E’ di pochi giorni fa la notizia che la Camera della Moda ha pubblicato ‘Le buone prassi di fabbricazione. Linee guida sull’uso dei prodotti chimici nelle filiere produttive della moda’, un documento che fa parte del più articolato impegno dell’associazione, iniziato nel 2012 con il ‘Manifesto per la sostenibilità della moda italiana’ e proseguito con altre iniziative ad ampio raggio.

‘Le buone prassi di fabbricazione’ è frutto della sinergia tra la Commissione Chemicals di Camera Moda, l’Associazione Tessile e Salute, Sistema Moda Italia, Federchimica, Unione Nazionale Industria Conciaria e Quantis Italy (filiale italiana di un gruppo specializzato nella consulenza sulla sostenibilità), con il patrocinio del Ministero della Transazione Ecologica.

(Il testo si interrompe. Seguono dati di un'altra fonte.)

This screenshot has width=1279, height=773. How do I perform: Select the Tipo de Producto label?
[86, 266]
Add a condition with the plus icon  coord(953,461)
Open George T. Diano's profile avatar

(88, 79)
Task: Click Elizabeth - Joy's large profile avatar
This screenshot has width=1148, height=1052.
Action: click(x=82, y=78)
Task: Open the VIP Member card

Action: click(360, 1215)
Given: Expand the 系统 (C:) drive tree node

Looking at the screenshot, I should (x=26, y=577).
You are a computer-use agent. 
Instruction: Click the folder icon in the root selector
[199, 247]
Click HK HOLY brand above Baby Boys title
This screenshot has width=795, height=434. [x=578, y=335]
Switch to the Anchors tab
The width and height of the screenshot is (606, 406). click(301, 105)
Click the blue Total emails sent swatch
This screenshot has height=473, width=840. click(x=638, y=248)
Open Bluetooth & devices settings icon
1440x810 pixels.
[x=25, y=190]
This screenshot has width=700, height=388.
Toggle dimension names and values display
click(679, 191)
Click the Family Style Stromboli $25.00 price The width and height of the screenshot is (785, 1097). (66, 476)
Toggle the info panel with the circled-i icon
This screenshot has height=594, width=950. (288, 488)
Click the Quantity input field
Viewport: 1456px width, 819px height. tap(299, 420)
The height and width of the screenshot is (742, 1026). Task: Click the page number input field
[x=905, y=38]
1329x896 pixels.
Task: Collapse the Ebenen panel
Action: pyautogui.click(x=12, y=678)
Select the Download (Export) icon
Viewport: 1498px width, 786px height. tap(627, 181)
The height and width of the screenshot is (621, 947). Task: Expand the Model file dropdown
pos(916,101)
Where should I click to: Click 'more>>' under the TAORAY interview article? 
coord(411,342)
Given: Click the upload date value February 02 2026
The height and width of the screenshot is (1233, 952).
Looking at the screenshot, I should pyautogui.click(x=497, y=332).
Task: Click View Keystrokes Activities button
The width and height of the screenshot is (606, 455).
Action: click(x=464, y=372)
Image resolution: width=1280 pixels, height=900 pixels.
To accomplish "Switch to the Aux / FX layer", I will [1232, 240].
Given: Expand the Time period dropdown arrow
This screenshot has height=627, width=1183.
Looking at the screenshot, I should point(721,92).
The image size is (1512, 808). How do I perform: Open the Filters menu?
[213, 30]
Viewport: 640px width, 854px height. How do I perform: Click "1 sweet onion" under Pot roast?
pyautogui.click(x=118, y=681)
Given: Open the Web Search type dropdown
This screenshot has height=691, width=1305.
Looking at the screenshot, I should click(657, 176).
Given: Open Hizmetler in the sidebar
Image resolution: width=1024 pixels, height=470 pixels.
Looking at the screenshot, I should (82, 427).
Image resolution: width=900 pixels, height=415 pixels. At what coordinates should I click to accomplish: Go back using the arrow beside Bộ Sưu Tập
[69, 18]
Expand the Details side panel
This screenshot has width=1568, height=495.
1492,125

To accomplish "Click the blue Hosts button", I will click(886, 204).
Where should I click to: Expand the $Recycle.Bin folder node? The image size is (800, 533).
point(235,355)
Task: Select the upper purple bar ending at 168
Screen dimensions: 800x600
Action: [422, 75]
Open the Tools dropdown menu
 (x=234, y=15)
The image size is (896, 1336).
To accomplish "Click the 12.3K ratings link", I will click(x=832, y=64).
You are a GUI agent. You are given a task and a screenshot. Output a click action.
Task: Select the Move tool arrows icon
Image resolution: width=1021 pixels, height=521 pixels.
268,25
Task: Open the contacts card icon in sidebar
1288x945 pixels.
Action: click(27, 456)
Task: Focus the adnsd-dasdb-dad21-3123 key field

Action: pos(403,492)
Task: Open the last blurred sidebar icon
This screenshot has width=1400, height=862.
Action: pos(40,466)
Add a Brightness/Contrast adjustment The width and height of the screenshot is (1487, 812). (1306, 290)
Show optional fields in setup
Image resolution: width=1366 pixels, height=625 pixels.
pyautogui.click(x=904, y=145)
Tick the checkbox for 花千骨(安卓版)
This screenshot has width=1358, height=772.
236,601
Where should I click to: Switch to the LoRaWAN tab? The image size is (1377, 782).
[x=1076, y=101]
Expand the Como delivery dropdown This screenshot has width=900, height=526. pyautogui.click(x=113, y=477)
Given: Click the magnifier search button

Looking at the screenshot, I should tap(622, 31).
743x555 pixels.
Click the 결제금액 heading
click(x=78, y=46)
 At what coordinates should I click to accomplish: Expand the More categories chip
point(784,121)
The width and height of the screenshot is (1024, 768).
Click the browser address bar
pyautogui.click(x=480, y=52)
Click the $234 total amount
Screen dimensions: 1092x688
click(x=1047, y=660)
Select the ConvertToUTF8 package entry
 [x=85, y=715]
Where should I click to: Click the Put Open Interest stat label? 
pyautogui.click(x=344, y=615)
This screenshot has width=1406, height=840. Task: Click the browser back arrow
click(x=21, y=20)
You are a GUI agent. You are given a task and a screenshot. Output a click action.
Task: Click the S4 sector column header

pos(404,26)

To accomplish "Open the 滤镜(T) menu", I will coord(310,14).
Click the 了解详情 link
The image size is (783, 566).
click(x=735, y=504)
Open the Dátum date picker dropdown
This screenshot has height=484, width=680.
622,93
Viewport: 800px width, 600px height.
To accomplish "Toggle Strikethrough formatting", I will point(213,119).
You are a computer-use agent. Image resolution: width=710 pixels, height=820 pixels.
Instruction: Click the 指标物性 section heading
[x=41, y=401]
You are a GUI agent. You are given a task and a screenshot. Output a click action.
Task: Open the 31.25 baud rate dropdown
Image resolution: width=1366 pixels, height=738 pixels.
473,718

Come spiegato nel documento, le ‘Linee guida’ sono applicabili alle diverse lavorazioni che facciano uso di sostanze chimiche all’interno delle filiere produttive dell’abbigliamento, calzatura, pelletteria e accessori, considerando, non solo i requisiti di legge che riguardano la tutela ambientale e la sicurezza dei lavoratori ma anche l’impegno delle aziende nell’implementare policy e procedure che permettano il monitoraggio e il miglioramento costante di salute, sicurezza e cura ambientale.

Uno dei termini che più ritorna più spesso nel testo è ‘gestione’; ad esempio gestione delle materie prime e dei semilavorati, gestione delle macchine e delle tecnologie, gestione dei cicli di lavorazione, gestione dei prodotti chimici, con tutto ciò che comportano.

Si fa la distinzione tra ‘filiera tessile’, ‘filiera della pelle’ e ‘filiera degli accessori’, con relativi prodotti chimici e processi produttivi, per poi passare al ‘confezionamento e le buone prassi’, toccando sempre tutti e tre i tipi di filiera.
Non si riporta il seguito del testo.